Talimat ve Gereksinimler – Ezan konulu metinden bir bölümü hiçbir değişiklik yapmadan çıkarın: "1.  Fakat devam" sözlerinin geçtiği yerden başlayın ve "mendup değildir [5]." sözlerinden sonra durun.
··· Belge Metni ···
15 Haziran 2015 Pazartesi

MÜLTEKA 1

İÇİNDEKİLER

1. Ezanı Dinleyenin Uyması Gereken Kurallar 
2. İlk Ezan
3. Rasûlullah (SAS)'ın, Bilâl (RA)’e Söylediği
4. Ezan ve Sağırlar – Cuma ve Köylüler
5. Hanefi Mezhebinde Ezan
6. EMİR - Ezanın Tekrarı Demek, Ne Demek
7. Güvenli Belde
------------

MÜLTEKA

EZAN[1]. 
1.  Ezan, farz namazlar (beş vakit namaz ve Cuma namazı) için sünnettir.
2.  [2]. Farz namazlardan başkası için (Vitir, Bayram, Güneş ve Ay Tutulması, İstiskâ, Cenaze ve diğer sünnet olan namazlar için) sünnet değildir.
3.  Namaz vakti girmezden evvel ezan okunmaz.
a.  Eğer vakit girmezden önce okunursa, vakit içinde iade olunur.
b. Sabah namazının ezanının iadesi hakkında (gecenin son yarısında okunan ezana da) İmam Ebû Yusuf muhalefet ediyor.
4.  Geçmiş namaz için ezan ve ikamet yapılır.
5.  Yine bütün geçmiş namazların  (birkaç vakit veya birkaç günlük geçmiş namazlar kaza edilir­ken) öncesinde ezan ve ikamet okunur.
1.  Fakat devam edilen diğer kaza namazlarında  (aynı odadan çıkmadan)  ezan okunması muhayyer bırakıldı.  (İsterse yapar, istemezse yapmaz, yapmazsa, günah değildir. ) [3]
2.  Ezan ve ikameti misafirin terk etmesi mekruhtur.
3.  Şehirde, evinde namaz kılan kimsenin (ezan ve ikameti  terk etmesi) mekruh değildir. Fakat şehirdeki evinde namaz kılan kimselerin ezan ve ikameti okumaları menduptur [4].
4.  Kadınlar için ezan ve ikamet mendup değildir [5].
5.   Ezan okumanın şekli malûmdur. Sabah ezanının Felahın (Hay-yalel Felah)’dan sonra iki kere (Es-salâtü Hayrun  Minen-nevm) ilâve edilir.
6.  İkamet te, (sünnetliği, kelimeleri ve okunuşu itibariyle) ezan gibidir.“Hayye alel felah”  sözünden sonra iki kere, “kad- kametis-salah”  sözü eklenir.
7.   Ezan, ara vererek (kelimelerin arasında durmak ve nefes almak) okunur.
··· Kayıt Kümesi ···
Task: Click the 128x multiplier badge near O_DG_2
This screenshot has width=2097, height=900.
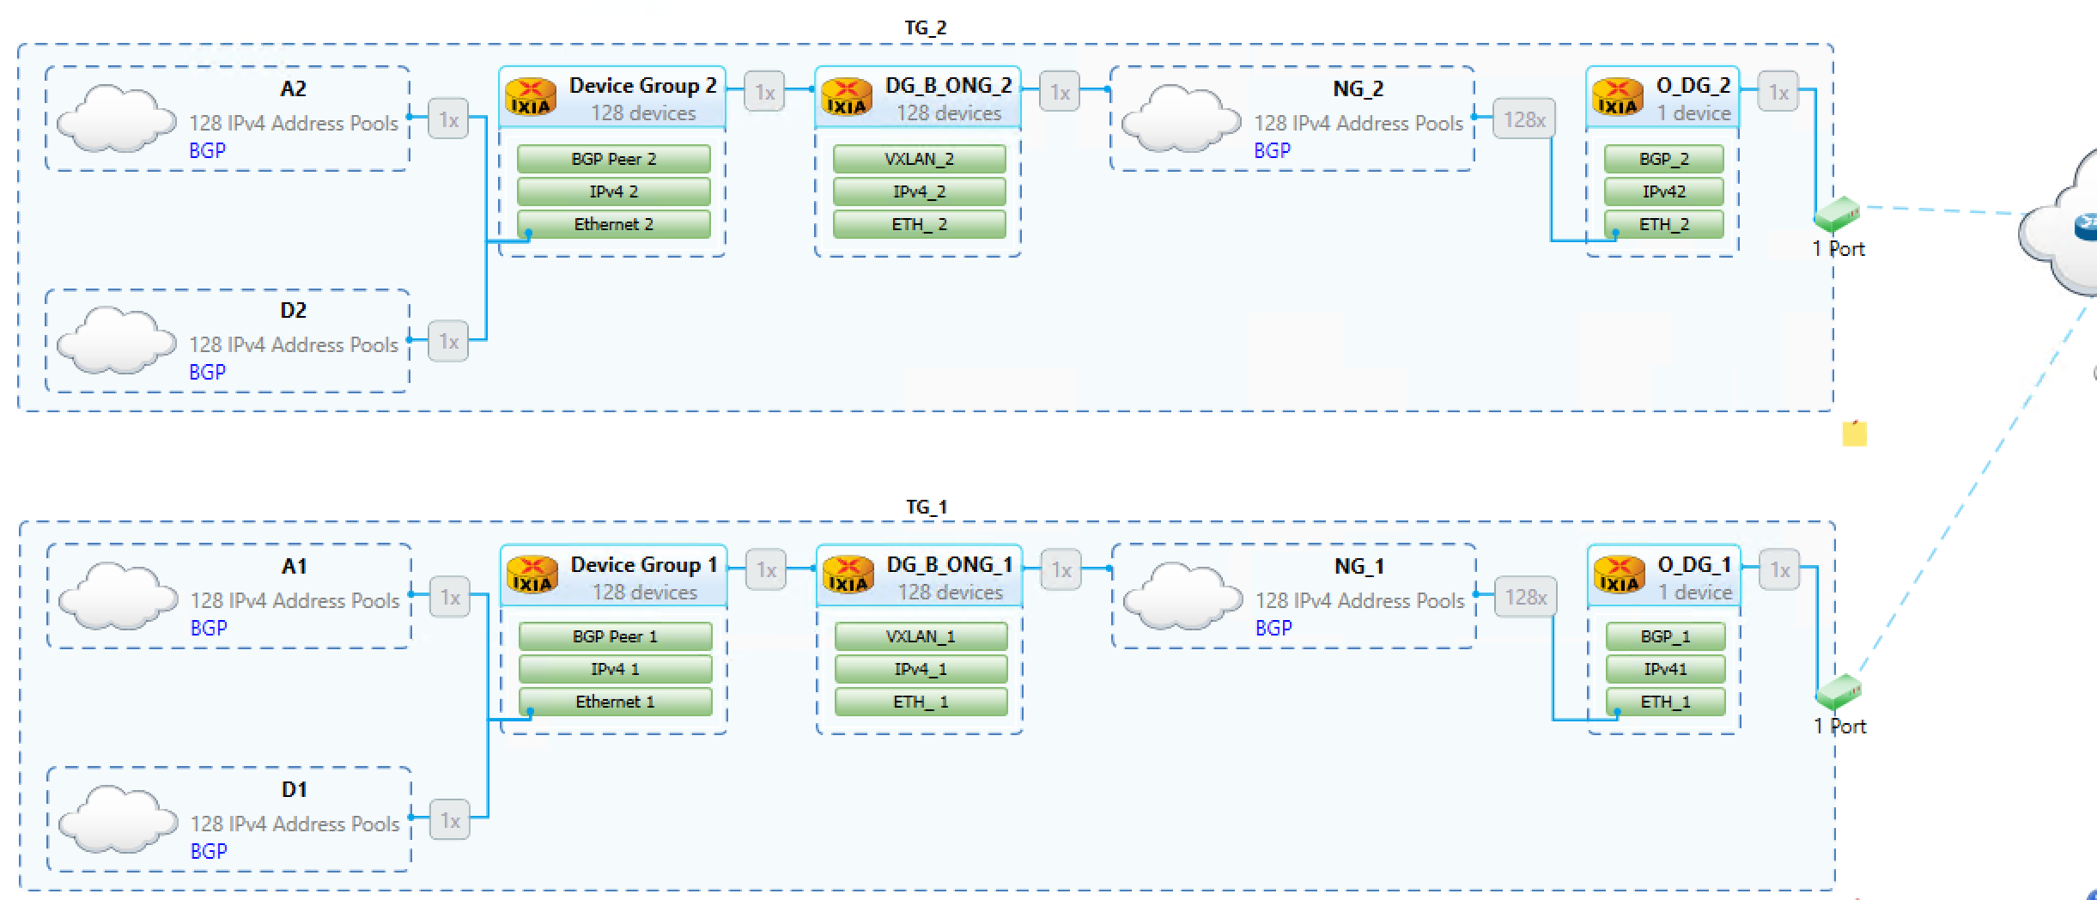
···
··· Kayıt Kümesi ···
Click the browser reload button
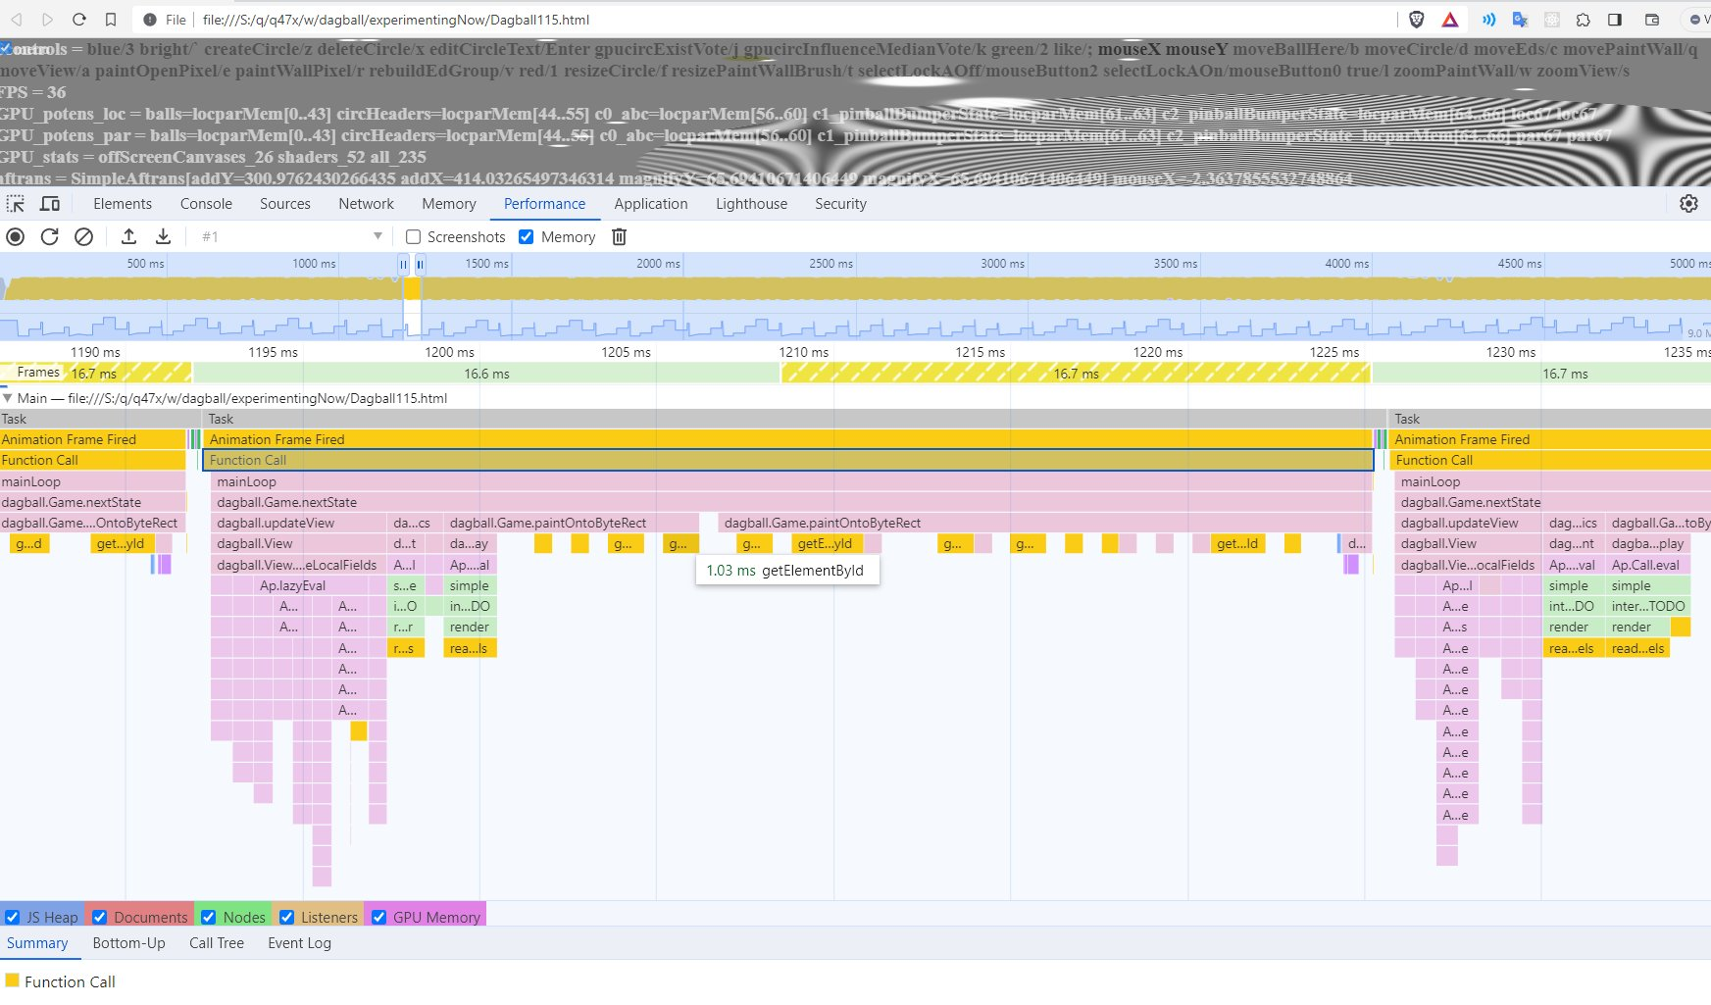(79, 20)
···
Beklenen Çıktı –
1.  Fakat devam edilen diğer kaza namazlarında  (aynı odadan çıkmadan)  ezan okunması muhayyer bırakıldı.  (İsterse yapar, istemezse yapmaz, yapmazsa, günah değildir. ) [3]
2.  Ezan ve ikameti misafirin terk etmesi mekruhtur.
3.  Şehirde, evinde namaz kılan kimsenin (ezan ve ikameti  terk etmesi) mekruh değildir. Fakat şehirdeki evinde namaz kılan kimselerin ezan ve ikameti okumaları menduptur [4].
4.  Kadınlar için ezan ve ikamet mendup değildir [5].